** Start Information supplied **

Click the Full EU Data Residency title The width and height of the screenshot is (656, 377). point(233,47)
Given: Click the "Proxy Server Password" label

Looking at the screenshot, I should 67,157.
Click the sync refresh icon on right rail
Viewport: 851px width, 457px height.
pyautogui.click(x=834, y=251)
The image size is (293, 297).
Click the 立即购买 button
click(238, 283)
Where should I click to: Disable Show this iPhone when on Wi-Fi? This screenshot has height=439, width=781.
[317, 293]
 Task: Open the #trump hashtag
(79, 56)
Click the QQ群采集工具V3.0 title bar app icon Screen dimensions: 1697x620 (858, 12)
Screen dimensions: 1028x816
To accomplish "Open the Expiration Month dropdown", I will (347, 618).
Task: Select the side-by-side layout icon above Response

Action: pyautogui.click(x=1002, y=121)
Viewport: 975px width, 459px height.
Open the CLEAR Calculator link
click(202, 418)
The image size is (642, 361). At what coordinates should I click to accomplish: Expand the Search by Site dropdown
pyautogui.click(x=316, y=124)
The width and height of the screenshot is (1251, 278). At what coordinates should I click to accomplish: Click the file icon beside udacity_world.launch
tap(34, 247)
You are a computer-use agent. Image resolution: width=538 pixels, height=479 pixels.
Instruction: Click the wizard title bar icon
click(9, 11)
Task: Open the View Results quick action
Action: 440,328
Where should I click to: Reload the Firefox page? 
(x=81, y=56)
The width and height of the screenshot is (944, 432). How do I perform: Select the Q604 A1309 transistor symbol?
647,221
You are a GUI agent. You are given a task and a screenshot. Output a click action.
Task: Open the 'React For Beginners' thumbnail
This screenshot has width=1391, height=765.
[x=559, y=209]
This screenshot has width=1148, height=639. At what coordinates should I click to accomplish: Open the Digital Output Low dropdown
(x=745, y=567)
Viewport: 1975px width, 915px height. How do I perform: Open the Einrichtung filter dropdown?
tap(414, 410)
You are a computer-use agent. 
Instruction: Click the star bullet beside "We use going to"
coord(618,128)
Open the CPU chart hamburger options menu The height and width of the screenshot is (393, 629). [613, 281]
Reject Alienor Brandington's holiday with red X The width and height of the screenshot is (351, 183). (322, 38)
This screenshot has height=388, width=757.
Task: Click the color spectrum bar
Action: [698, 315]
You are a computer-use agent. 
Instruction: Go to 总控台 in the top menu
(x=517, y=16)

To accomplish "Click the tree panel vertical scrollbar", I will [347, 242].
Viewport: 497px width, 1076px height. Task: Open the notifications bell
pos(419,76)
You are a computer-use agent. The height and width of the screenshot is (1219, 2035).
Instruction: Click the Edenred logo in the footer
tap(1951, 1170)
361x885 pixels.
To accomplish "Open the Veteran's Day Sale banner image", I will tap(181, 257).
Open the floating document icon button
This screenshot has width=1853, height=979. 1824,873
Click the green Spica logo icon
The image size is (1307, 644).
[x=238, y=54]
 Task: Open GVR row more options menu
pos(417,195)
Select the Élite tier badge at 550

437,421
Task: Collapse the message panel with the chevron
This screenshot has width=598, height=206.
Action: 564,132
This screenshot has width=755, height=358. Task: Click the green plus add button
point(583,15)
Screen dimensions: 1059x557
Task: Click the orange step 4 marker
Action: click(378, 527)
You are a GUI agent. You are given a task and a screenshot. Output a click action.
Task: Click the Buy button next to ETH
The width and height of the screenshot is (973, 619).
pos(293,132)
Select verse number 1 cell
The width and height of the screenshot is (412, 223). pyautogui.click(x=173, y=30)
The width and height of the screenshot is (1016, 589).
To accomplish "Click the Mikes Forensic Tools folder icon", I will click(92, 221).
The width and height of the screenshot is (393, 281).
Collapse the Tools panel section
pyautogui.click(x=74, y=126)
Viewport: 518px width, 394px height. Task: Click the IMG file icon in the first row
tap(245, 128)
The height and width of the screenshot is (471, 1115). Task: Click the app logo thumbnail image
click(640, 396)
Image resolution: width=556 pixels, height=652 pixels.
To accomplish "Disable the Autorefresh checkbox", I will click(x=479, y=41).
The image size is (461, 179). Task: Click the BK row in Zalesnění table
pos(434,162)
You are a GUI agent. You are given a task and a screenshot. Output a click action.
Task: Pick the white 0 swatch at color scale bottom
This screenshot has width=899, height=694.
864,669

** End Information supplied **

### Task brief
Give the records again from the line with "Task: Open GVR row more options menu" up to and including the line with "will click(92, 221).", replacing "chevron" with "arrow" and leaving everything else unchanged.

### Solution to the problem
 Task: Open GVR row more options menu
pos(417,195)
Select the Élite tier badge at 550

437,421
Task: Collapse the message panel with the arrow
This screenshot has width=598, height=206.
Action: 564,132
This screenshot has width=755, height=358. Task: Click the green plus add button
point(583,15)
Screen dimensions: 1059x557
Task: Click the orange step 4 marker
Action: click(378, 527)
You are a GUI agent. You are given a task and a screenshot. Output a click action.
Task: Click the Buy button next to ETH
The width and height of the screenshot is (973, 619).
pos(293,132)
Select verse number 1 cell
The width and height of the screenshot is (412, 223). pyautogui.click(x=173, y=30)
The width and height of the screenshot is (1016, 589).
To accomplish "Click the Mikes Forensic Tools folder icon", I will click(92, 221).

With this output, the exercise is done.